** Dataset records follows **

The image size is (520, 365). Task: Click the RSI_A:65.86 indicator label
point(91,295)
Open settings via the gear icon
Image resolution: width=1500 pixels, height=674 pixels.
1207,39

** End of Dataset records **

▶ What to work on: Reproduce the records above in their entirety, unchanged.

▶ Your solution:
The image size is (520, 365). Task: Click the RSI_A:65.86 indicator label
point(91,295)
Open settings via the gear icon
Image resolution: width=1500 pixels, height=674 pixels.
1207,39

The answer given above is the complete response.